» **TASK BRIEF**: Rewrite the lines below as a numbered list, leaving out any blank lines.

** start of DATA SUPPLIED **

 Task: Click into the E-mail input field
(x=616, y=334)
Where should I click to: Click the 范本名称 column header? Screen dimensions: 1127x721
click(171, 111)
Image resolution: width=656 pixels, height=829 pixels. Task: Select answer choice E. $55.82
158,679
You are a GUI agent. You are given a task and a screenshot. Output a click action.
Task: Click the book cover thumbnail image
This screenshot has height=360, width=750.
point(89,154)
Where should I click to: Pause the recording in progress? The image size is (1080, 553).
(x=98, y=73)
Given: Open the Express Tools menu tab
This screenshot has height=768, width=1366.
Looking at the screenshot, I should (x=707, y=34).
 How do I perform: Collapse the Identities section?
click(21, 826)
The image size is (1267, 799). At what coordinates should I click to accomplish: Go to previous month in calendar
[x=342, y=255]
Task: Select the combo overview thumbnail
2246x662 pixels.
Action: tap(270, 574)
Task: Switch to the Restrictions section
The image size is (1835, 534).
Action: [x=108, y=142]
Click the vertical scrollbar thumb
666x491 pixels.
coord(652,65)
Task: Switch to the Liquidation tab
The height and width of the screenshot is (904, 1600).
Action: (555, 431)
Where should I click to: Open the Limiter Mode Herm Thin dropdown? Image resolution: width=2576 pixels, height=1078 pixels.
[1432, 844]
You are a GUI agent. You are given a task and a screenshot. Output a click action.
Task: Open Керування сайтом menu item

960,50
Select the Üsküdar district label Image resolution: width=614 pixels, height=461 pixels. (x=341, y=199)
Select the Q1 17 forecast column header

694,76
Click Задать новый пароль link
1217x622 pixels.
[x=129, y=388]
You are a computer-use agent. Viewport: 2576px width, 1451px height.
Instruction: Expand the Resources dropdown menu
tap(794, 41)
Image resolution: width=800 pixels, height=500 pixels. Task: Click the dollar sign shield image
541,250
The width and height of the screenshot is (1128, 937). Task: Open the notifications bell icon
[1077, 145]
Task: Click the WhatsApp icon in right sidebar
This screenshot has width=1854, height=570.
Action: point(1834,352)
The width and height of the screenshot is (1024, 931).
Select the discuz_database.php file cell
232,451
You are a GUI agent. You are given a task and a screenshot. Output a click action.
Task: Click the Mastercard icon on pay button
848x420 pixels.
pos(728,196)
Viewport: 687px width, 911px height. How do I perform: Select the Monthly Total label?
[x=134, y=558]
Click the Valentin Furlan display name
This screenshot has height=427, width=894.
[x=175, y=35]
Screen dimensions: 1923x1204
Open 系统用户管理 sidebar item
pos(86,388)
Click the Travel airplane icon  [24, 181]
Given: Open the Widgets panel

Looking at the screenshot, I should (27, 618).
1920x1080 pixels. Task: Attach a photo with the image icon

** end of DATA SUPPLIED **

» **COMPLETE RESPONSE**:
1.  Task: Click into the E-mail input field
2. (x=616, y=334)
3. Where should I click to: Click the 范本名称 column header? Screen dimensions: 1127x721
4. click(171, 111)
5. Image resolution: width=656 pixels, height=829 pixels. Task: Select answer choice E. $55.82
6. 158,679
7. You are a GUI agent. You are given a task and a screenshot. Output a click action.
8. Task: Click the book cover thumbnail image
9. This screenshot has height=360, width=750.
10. point(89,154)
11. Where should I click to: Pause the recording in progress? The image size is (1080, 553).
12. (x=98, y=73)
13. Given: Open the Express Tools menu tab
14. This screenshot has height=768, width=1366.
15. Looking at the screenshot, I should (x=707, y=34).
16.  How do I perform: Collapse the Identities section?
17. click(21, 826)
18. The image size is (1267, 799). At what coordinates should I click to accomplish: Go to previous month in calendar
19. [x=342, y=255]
20. Task: Select the combo overview thumbnail
21. 2246x662 pixels.
22. Action: tap(270, 574)
23. Task: Switch to the Restrictions section
24. The image size is (1835, 534).
25. Action: [x=108, y=142]
26. Click the vertical scrollbar thumb
27. 666x491 pixels.
28. coord(652,65)
29. Task: Switch to the Liquidation tab
30. The height and width of the screenshot is (904, 1600).
31. Action: (555, 431)
32. Where should I click to: Open the Limiter Mode Herm Thin dropdown? Image resolution: width=2576 pixels, height=1078 pixels.
33. [1432, 844]
34. You are a GUI agent. You are given a task and a screenshot. Output a click action.
35. Task: Open Керування сайтом menu item
36. 960,50
37. Select the Üsküdar district label Image resolution: width=614 pixels, height=461 pixels. (x=341, y=199)
38. Select the Q1 17 forecast column header
39. 694,76
40. Click Задать новый пароль link
41. 1217x622 pixels.
42. [x=129, y=388]
43. You are a computer-use agent. Viewport: 2576px width, 1451px height.
44. Instruction: Expand the Resources dropdown menu
45. tap(794, 41)
46. Image resolution: width=800 pixels, height=500 pixels. Task: Click the dollar sign shield image
47. 541,250
48. The width and height of the screenshot is (1128, 937). Task: Open the notifications bell icon
49. [1077, 145]
50. Task: Click the WhatsApp icon in right sidebar
51. This screenshot has width=1854, height=570.
52. Action: point(1834,352)
53. The width and height of the screenshot is (1024, 931).
54. Select the discuz_database.php file cell
55. 232,451
56. You are a GUI agent. You are given a task and a screenshot. Output a click action.
57. Task: Click the Mastercard icon on pay button
58. 848x420 pixels.
59. pos(728,196)
60. Viewport: 687px width, 911px height. How do I perform: Select the Monthly Total label?
61. [x=134, y=558]
62. Click the Valentin Furlan display name
63. This screenshot has height=427, width=894.
64. [x=175, y=35]
65. Screen dimensions: 1923x1204
66. Open 系统用户管理 sidebar item
67. pos(86,388)
68. Click the Travel airplane icon  [24, 181]
69. Given: Open the Widgets panel
70. Looking at the screenshot, I should (27, 618).
71. 1920x1080 pixels. Task: Attach a photo with the image icon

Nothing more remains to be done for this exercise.